Kannst du den Reisebericht aus Slowenien im Auszug nach seinem letzten Satz fortsetzen?

Auszug:

......

Anderntags erleben wir, daß deutsche und slowenische Reiseführer schon mal etwas unterschiedlich bewerten können: Wir sind in der Postojnska Jama, die mal als größte Tropfsteinhöhle Europas, mal als größte der Welt beworben wird. Eigentlich ist es ja wurscht, wir finden die riesige Grotte mit den tollen Lichteffekten mehr als erstaunlich. Den anfangs unverschämt empfundenen Eintrittspreis von 16 Euro pro Person finden wir nach Kennenlernen der Höhle unter fachkundiger (deutschsprachiger) Führung völlig angemessen. Was man hier geboten bekommt ist sein Geld definitiv wert.
Leider haben wir bis hierher nur slowenische Autobahnen genutzt und dafür auch noch Gebühren bezahlen müssen. Na gut, bei der Höhe des Obolus von 70 Cent ist das verschmerzbar, vor allem, wenn man das beim Tanken schnell wieder zurückholt. Der Liter Super kostet uns hier nämlich ca. 35 Cent weniger als an deutschen Zapfsäulen. Da macht Benzinverschwendung gleich nochmal soviel Spaß!

......

Datenauszug:
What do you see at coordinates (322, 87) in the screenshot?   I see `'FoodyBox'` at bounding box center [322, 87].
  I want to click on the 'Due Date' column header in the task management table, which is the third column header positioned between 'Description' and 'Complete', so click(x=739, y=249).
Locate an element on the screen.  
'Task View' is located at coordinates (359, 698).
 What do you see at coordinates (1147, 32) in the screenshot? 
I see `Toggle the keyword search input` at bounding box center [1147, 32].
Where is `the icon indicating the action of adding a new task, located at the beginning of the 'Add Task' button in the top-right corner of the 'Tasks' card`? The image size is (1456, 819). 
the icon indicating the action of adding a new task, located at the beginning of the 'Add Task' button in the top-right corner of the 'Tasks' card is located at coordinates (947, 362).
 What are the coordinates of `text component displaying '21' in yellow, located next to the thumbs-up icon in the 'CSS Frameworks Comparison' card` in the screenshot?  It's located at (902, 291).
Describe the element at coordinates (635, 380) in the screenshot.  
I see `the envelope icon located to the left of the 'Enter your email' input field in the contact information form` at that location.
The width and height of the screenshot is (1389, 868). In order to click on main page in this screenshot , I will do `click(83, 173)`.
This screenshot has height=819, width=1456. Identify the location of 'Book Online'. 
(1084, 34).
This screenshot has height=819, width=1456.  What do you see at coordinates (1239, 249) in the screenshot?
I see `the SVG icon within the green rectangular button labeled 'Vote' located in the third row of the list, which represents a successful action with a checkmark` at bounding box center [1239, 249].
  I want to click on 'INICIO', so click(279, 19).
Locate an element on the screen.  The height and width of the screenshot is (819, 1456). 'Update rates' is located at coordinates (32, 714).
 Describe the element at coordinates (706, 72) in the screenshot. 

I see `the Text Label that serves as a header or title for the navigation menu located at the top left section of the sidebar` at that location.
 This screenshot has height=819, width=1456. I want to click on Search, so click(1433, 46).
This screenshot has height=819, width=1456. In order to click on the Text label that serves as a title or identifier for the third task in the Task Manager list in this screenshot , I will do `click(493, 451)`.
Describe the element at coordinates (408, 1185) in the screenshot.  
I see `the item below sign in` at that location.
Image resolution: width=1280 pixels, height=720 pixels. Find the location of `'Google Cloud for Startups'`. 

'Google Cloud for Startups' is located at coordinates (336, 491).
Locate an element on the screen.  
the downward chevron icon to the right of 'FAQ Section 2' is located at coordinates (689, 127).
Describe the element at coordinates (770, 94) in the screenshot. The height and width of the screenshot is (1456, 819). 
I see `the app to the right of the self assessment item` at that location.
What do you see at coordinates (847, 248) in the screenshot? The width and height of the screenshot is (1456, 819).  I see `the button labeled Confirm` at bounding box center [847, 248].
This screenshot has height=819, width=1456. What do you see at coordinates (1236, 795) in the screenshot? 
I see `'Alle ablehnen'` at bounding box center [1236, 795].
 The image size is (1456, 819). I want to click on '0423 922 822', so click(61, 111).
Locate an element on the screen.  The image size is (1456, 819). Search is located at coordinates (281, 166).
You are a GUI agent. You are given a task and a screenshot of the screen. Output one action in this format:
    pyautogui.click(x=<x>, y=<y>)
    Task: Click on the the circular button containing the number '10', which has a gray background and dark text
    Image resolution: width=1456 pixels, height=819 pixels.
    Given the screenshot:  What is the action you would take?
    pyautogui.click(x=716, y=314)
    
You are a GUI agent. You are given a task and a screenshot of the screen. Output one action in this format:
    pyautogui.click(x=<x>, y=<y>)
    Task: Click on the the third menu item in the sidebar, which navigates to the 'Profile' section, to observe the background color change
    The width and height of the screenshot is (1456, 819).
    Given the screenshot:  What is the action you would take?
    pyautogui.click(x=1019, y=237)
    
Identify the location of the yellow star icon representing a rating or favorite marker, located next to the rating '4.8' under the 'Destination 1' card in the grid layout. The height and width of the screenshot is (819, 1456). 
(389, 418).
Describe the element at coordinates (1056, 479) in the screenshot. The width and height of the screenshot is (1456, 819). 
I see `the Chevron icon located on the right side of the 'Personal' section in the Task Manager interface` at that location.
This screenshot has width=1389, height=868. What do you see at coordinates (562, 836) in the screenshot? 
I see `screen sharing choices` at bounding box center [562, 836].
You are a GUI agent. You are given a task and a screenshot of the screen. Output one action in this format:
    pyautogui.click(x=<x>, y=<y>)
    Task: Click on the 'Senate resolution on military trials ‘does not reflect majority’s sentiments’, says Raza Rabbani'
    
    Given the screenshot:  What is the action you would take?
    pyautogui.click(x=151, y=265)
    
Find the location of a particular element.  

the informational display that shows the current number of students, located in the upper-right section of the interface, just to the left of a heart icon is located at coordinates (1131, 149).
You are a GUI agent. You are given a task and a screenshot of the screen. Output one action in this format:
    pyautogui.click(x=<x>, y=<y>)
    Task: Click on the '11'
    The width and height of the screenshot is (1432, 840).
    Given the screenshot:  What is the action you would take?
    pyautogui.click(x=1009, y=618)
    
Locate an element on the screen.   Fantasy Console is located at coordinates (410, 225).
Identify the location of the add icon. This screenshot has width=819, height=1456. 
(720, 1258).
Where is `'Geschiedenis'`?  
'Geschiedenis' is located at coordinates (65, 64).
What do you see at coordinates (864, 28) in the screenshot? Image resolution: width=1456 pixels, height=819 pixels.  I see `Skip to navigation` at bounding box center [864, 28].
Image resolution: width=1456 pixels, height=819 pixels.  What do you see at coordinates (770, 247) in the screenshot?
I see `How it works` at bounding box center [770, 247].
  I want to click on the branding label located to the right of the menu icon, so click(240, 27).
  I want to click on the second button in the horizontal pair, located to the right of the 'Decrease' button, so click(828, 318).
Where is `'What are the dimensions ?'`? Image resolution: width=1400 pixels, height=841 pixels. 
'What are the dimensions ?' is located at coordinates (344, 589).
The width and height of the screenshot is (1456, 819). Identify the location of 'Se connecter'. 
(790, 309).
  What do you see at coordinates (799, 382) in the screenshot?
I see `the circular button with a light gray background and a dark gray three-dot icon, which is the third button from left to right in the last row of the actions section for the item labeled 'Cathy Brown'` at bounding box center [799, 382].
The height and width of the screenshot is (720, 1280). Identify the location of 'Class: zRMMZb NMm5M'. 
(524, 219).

......

Antwort zur Aufgabe:
Gesagt, getan, benutzen wir nach dem Besichtigen der Höhle dann auch wieder herrlichste Nebenstraßen Richtung Adria. Angenehm fällt uns auf, daß einheimische Autofahrer uns selbst auf unübersichtlichsten Strecken Platz machen und freundlich zum Überholen auffordern. Wenn mal ein KFZ stur auf sein Recht besteht, hat es entweder ein deutsches Kennzeichen oder einen Wohnwagen mit gelbem Nummernschild an der Anhängerkupplung. Insgesamt hat die Region offensichtlich inzwischen auch den Motorradfahrer als touristische Zielgruppe erkannt. Gerade in den Bergen sieht man zunehmend „Biker Welcome” Schilder an den Gostilnas (Restaurants) und Cafés. Leider ist meistens eine stilisierte Harley mit auf den Hinweistafeln zu erkennen, und wir fahren weiter, schließlich sind unsere Mopeds aus Japan und Frankreich und nicht Milwaukee. A propos: Eine Harley ist uns in den Bergen nie begegnet. Dafür treffen wir auf einem Bergrücken einen Enfield-Diesel-Fahrer aus Frankfurt/Main, der die zum Teil 15-prozentigen Steigungen mit seinen elf PS auch geschafft hat, trotz Beifahrerin und Gepäckberg. Wir zollen unseren ernsten Respekt!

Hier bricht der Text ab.